Goal of the exercise
Once the line containing "Viewport: 1024px width, 576px" is found in the data below, output that line and every line after it through the last, unchanged and with nothing else.

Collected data
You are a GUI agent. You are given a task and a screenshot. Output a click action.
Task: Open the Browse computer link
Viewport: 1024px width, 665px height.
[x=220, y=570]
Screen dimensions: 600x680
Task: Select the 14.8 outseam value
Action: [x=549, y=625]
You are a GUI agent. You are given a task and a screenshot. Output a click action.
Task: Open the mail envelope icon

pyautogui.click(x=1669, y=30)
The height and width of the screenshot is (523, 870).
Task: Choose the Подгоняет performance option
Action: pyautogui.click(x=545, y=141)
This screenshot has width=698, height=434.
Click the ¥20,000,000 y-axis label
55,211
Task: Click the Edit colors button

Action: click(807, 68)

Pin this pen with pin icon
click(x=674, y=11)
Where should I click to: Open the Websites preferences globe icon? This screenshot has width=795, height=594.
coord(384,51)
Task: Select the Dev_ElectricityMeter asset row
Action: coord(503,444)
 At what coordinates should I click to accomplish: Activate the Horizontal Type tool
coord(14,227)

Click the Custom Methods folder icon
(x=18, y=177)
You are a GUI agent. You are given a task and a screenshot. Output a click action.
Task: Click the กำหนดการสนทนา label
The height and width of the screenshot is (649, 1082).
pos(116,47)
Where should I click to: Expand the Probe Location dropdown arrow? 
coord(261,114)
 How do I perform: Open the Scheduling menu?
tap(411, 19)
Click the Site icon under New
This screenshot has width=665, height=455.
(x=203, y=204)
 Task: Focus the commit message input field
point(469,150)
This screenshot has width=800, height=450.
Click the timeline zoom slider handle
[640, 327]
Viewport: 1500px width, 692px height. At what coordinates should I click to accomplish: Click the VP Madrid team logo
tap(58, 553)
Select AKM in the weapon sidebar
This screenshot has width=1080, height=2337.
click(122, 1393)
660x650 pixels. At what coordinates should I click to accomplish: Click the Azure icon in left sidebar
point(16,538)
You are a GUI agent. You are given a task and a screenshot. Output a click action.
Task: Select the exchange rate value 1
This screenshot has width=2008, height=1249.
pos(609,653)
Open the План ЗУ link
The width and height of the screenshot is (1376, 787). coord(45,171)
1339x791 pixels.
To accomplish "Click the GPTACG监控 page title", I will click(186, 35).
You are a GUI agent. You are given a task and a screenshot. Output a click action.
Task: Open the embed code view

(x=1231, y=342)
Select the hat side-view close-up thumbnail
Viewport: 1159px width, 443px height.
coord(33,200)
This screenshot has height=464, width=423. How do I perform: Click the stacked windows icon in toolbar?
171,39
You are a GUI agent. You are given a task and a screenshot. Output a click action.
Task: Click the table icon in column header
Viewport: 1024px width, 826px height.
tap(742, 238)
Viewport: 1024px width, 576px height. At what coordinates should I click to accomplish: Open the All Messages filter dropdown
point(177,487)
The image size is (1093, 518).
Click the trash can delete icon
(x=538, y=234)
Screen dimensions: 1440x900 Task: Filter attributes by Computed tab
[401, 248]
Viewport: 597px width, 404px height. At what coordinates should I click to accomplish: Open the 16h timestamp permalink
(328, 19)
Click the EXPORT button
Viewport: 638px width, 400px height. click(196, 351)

Output
Viewport: 1024px width, 576px height. At what coordinates should I click to accomplish: Open the All Messages filter dropdown
point(177,487)
The image size is (1093, 518).
Click the trash can delete icon
(x=538, y=234)
Screen dimensions: 1440x900 Task: Filter attributes by Computed tab
[401, 248]
Viewport: 597px width, 404px height. At what coordinates should I click to accomplish: Open the 16h timestamp permalink
(328, 19)
Click the EXPORT button
Viewport: 638px width, 400px height. click(196, 351)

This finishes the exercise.